(Stored data entries)
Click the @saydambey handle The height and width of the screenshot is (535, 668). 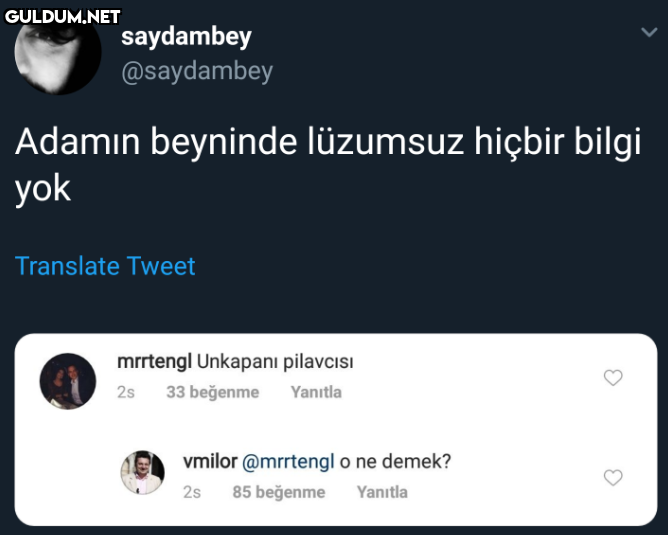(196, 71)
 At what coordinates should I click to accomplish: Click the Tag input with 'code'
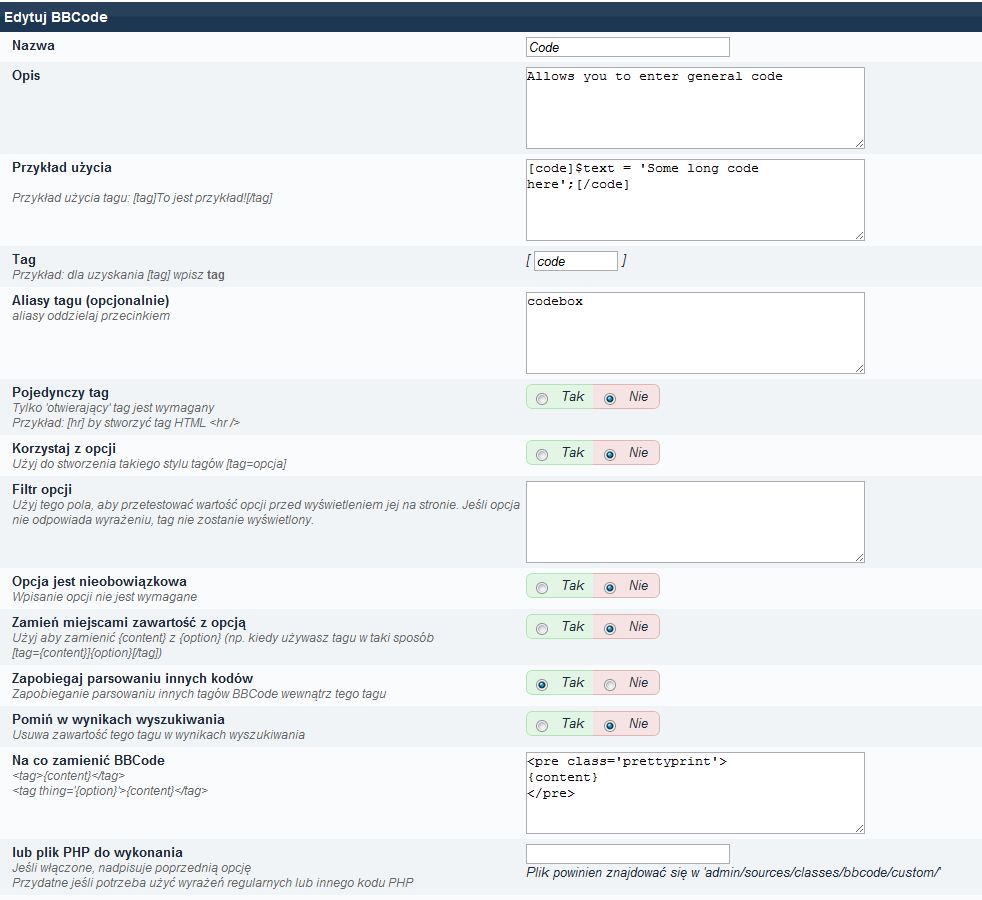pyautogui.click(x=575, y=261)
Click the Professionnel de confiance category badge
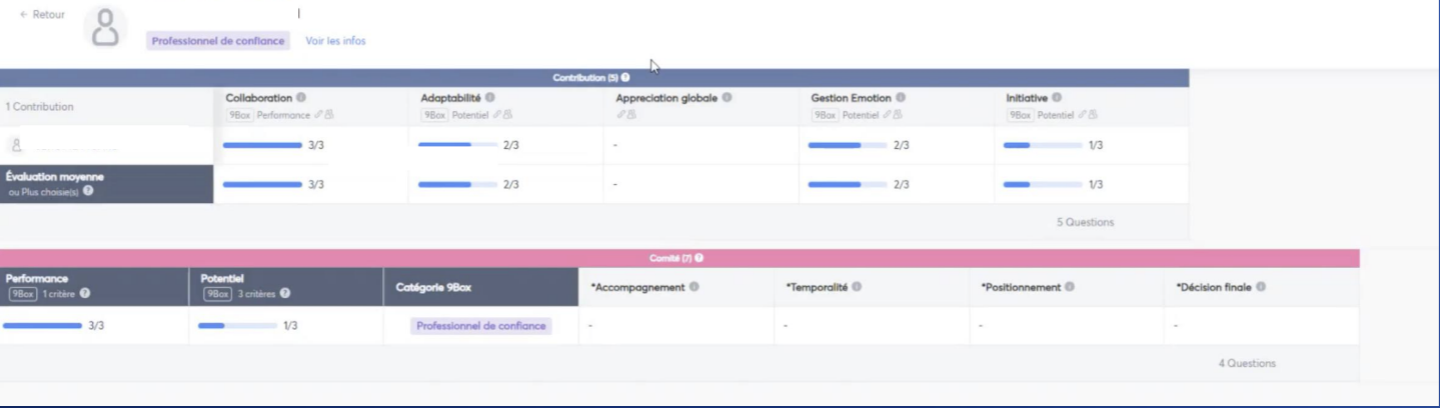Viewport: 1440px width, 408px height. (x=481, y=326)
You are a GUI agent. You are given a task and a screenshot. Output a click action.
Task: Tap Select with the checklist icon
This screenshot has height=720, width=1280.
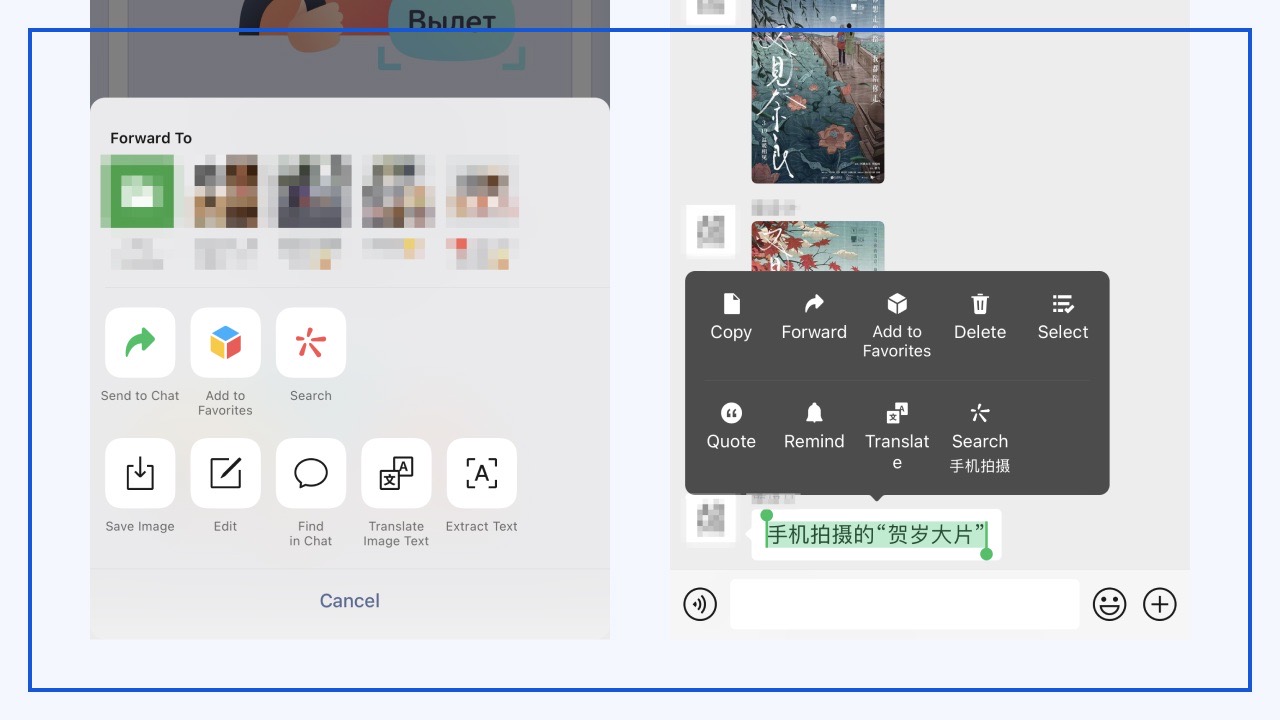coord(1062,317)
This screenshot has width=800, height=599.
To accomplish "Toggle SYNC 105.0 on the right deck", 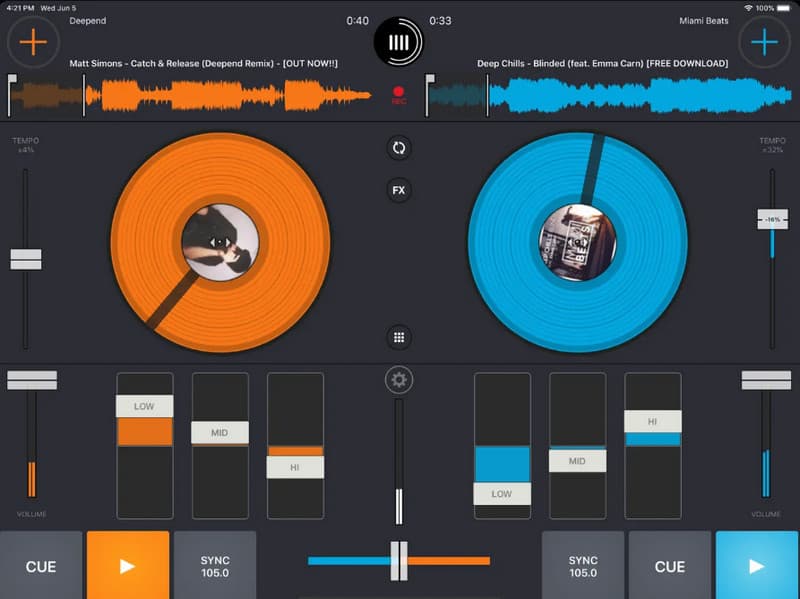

Prompt :: All lines from the one holding "Task: Tap Select with the checklist icon" through the last line of the records need to be copied exactly, both ends included, and the pictures left behind.

Response to this task ::
Task: Tap Select with the checklist icon
This screenshot has height=720, width=1280.
coord(1062,317)
This screenshot has width=800, height=599.
To accomplish "Toggle SYNC 105.0 on the right deck", 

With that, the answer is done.